# SOURCE RECORDS start
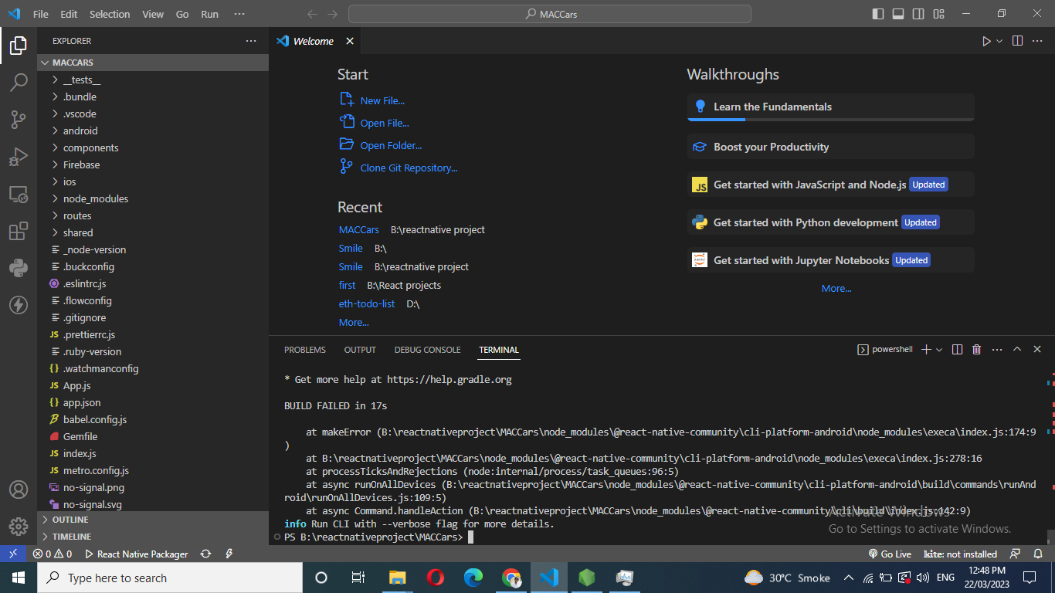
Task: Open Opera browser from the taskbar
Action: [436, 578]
# SOURCE RECORDS end
# SOURCE RECORDS start
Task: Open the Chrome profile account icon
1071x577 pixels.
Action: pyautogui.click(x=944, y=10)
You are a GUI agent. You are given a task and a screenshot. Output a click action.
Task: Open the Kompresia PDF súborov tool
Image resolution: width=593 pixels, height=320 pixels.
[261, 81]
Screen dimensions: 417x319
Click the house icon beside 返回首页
# SOURCE RECORDS end
# SOURCE RECORDS start
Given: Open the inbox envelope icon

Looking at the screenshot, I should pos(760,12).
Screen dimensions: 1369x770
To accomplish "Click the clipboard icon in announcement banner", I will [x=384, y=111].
# SOURCE RECORDS end
PROBLEM TO SOLVE
Reproduce the lines from the one containing "Screen dimensions: 417x319" through the one containing "Click the house icon beside 返回首页", inclusive, switching "house icon" to "home icon" and leaving everything else unchanged.

EXERCISE RESPONSE
Screen dimensions: 417x319
Click the home icon beside 返回首页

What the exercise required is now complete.